I now so wish I hadn't taken that decision to give up 5 years ago. Perhaps my boys now 16 and 13 would of known Dad better.

I wish I had acted on that post-it note as that was his message to tell me he was dying. Why didn't I think.

I am empty and so sad. Sadest day of my life

My Dad is dead and and I can never amend the problems

So sad

I'm so sorry to hear that you have lost your dad and that you are feeling so much regret about not being in contact with him. It is understandable that you are grieving for him and for the relationship that could have been. However, it's important to remember that the fact that you weren't close goes back to decisions made by your parents when you were just a child, so please try not to hold yourself responsible for this.

I am glad that you've found this site and I hope that it helps a little to have this space to get things off your chest. I have found some recent posts from other people writing about losing a parent that they had a difficult relationship with - you might find it helpful to read and reply to these:
- MG826 wrote Losing my estranged mum
- Cinders573 wrote Loss of dad

Your words of reply feel good. It's day 4 now since receiving the news, I have decided to come into work to keep busy, dispite them telling me to go home. I now have to make the brave step of talking to the berived family, as I don't even know if there is a funeral or where it is. Perhaps they will allow me to say goodbye. My mother might call them

In reply to DN61

Best of luck with contacting his family. It must feel very daunting but it is worth reaching out to send your condolences and ask for details of the funeral.

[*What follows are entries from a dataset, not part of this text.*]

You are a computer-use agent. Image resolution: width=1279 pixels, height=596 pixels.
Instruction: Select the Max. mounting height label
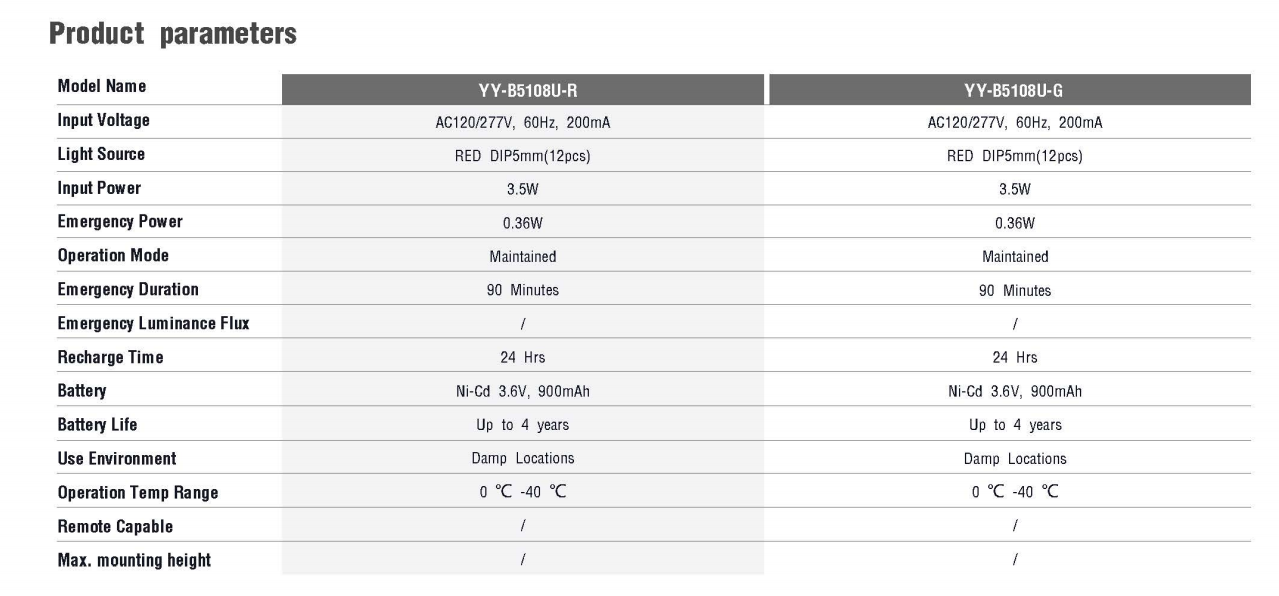(x=134, y=560)
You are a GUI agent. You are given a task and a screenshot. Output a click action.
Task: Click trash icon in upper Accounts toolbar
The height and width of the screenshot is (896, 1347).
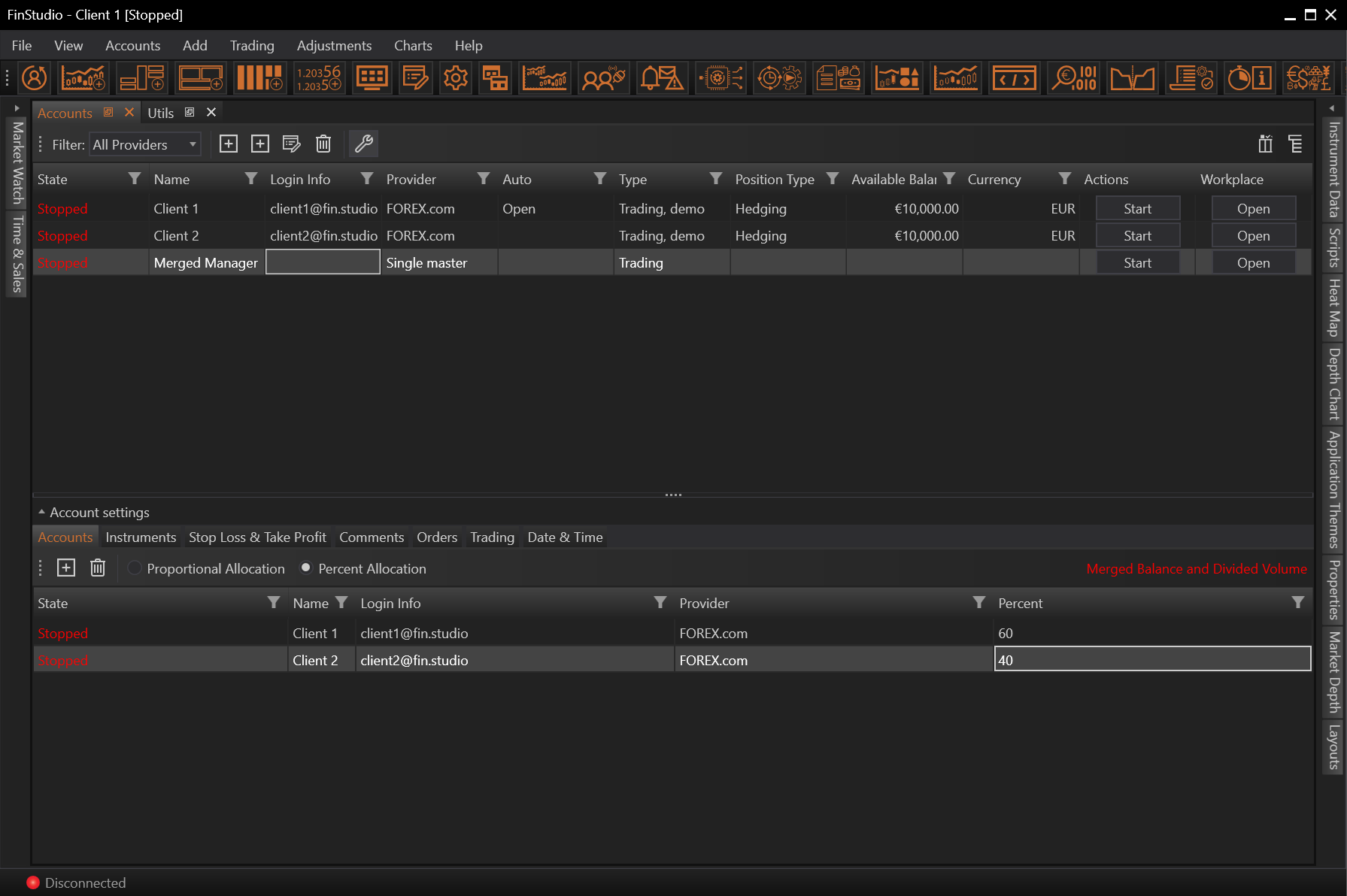coord(323,144)
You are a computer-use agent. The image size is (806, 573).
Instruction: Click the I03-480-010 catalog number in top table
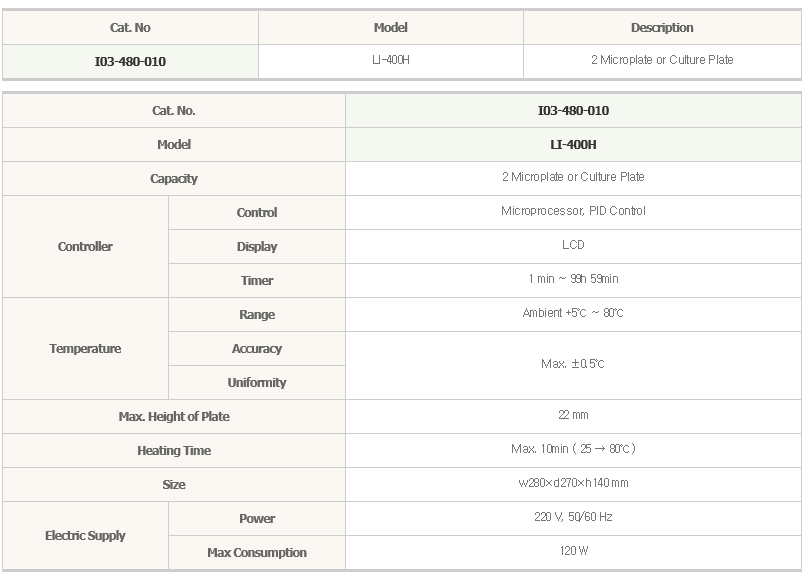[130, 62]
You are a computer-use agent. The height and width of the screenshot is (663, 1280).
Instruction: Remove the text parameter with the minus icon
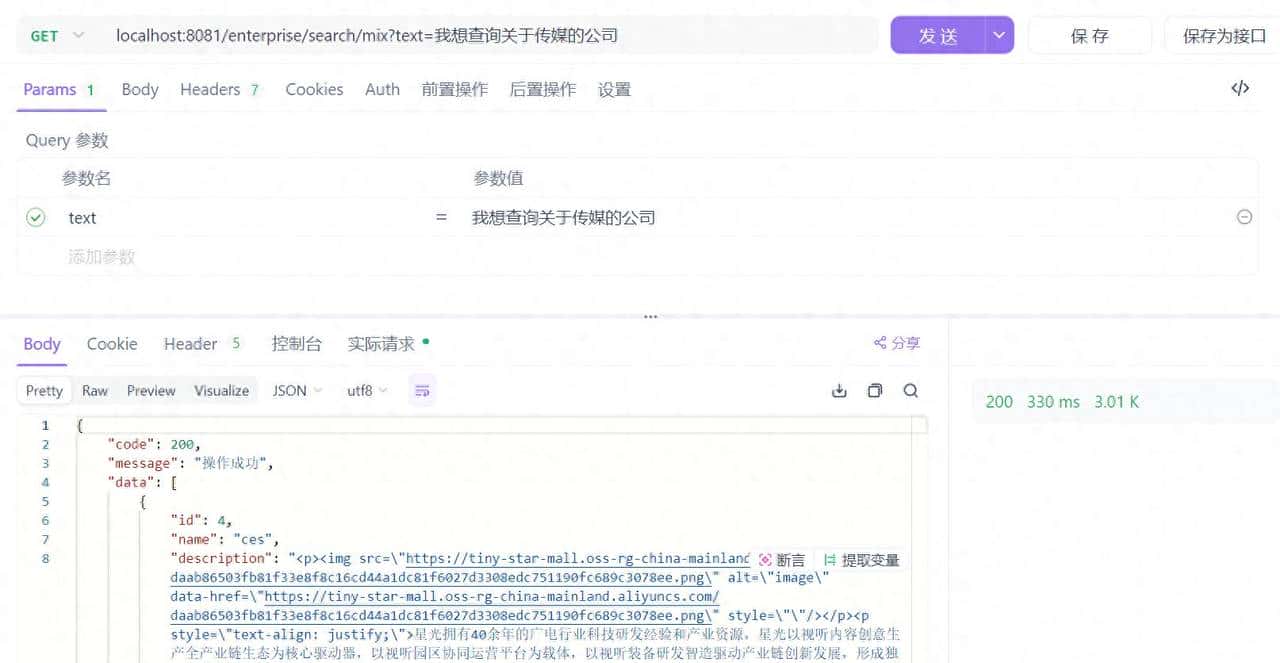(x=1244, y=217)
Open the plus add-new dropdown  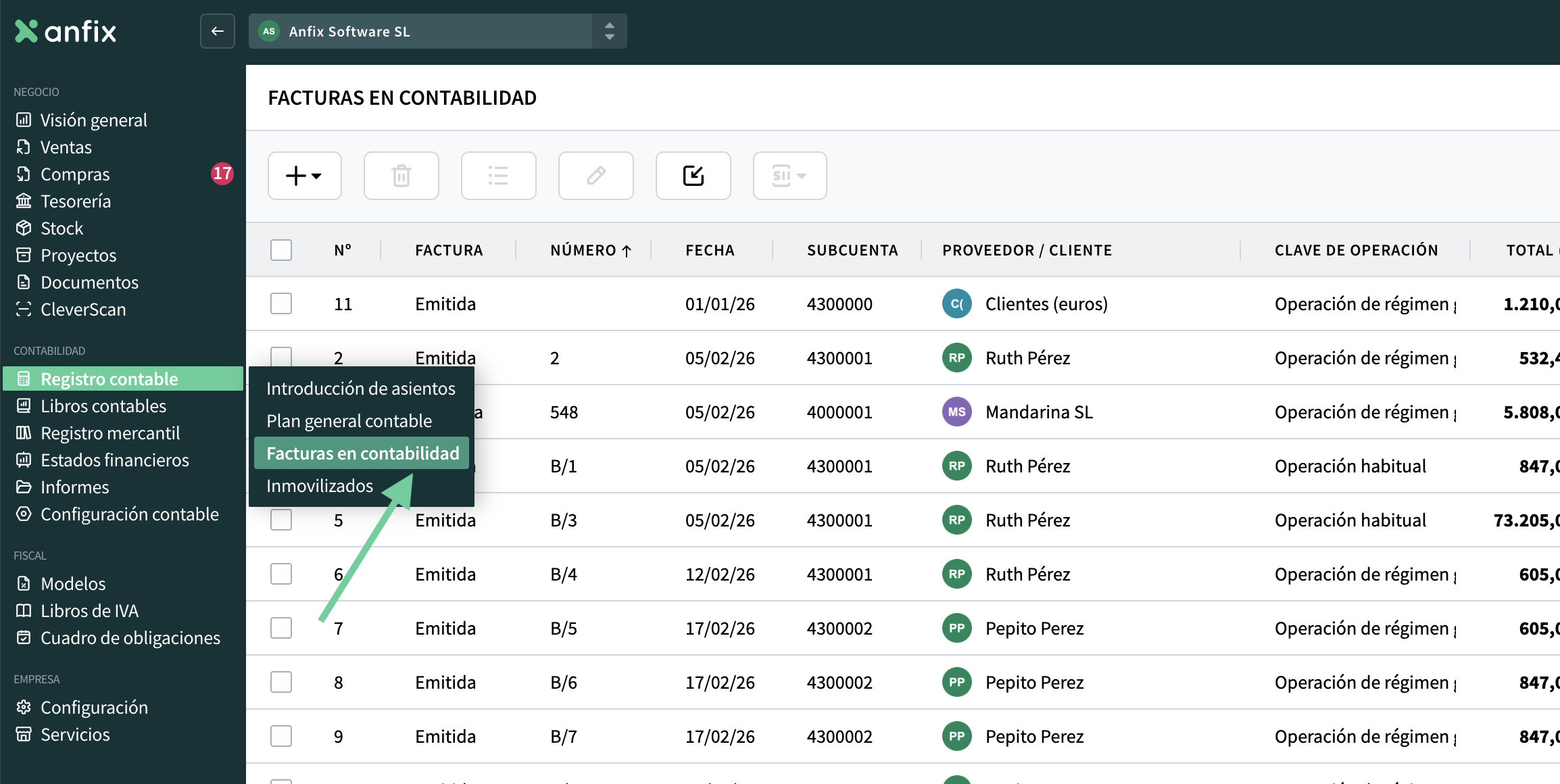point(304,176)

My daughter died unexpectedly at the end of 2017. We had always got on. She left my home only when she was ready to move in with her partner, at age 26. They lived near me, so I saw them whenever I or they wanted. I helped with a contribution to their mortgage, and we were, I like to think, a happy family unit. I was with her at the moment she died, and shortly before she went, she told me she always knew she had a mother who would do anything. And guess what? Nearly 2 years later, I still feel guilty about things I should and shouldn't have done, said, interfered in, prevented …. the list goes on. In some ways I think guilt is the uninvited guest at most scenes where we are mourning close relatives. Family is the great area of vulnerability for all of us. I am gradually coming round to the view that most people do the best they can at the time and in the circumstances- which invariably means that we will look back and think there are things we should have done differently. Live your life and don't let guilt spoil it. I am quite sure that the deepest wish of any parent, however uninvolved, is that their child or children should have a happy life. Believe this, and work at making it happen. I wish you success.

Rosec

Thank you for reading my story, I am happy to report I feel much stronger now than I initially did. Your words about guilt hold true in my mind, if only had I tried harder with Dad. But you are right every parents dream is for their child to be happy. I must now transfer all my energy into my own kids. I read your story with a tear in my eye. Such beautiful words. Thank you for sharing and I wish you all the best.